- **PROBLEM DETAILS**
Below are entries; output exactly the lines from the one with "Task: Click the JS" to the one with "You are a computer-use agent. The image", both included, and nothing else.

- **Dataset entries**
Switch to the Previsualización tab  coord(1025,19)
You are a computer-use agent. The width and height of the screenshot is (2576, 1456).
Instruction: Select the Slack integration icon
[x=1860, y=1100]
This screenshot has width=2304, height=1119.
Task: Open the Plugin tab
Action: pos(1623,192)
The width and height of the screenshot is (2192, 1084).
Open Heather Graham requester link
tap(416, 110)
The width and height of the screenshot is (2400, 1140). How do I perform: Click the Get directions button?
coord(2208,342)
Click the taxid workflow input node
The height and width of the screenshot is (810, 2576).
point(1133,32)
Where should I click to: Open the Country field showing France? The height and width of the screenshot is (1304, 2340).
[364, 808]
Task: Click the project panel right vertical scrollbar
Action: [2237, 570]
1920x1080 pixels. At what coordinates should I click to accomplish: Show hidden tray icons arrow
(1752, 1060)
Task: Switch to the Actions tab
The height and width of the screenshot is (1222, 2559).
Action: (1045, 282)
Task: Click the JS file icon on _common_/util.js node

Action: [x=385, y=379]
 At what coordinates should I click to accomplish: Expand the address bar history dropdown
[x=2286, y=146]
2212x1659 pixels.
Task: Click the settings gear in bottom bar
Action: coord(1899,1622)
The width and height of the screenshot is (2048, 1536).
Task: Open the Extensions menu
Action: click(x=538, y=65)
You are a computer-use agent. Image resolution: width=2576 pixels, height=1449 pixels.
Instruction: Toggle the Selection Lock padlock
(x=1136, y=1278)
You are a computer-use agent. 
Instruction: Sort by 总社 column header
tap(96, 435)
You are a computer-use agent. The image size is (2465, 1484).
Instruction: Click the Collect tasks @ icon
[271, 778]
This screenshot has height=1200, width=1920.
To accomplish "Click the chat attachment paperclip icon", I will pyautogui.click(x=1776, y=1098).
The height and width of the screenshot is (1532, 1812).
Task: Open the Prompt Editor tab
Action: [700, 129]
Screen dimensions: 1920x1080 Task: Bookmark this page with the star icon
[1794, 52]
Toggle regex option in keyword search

- **SOLUTION**
Task: Click the JS file icon on _common_/util.js node

Action: [x=385, y=379]
 At what coordinates should I click to accomplish: Expand the address bar history dropdown
[x=2286, y=146]
2212x1659 pixels.
Task: Click the settings gear in bottom bar
Action: coord(1899,1622)
The width and height of the screenshot is (2048, 1536).
Task: Open the Extensions menu
Action: click(x=538, y=65)
You are a computer-use agent. Image resolution: width=2576 pixels, height=1449 pixels.
Instruction: Toggle the Selection Lock padlock
(x=1136, y=1278)
You are a computer-use agent. 
Instruction: Sort by 总社 column header
tap(96, 435)
You are a computer-use agent. The image size is (2465, 1484).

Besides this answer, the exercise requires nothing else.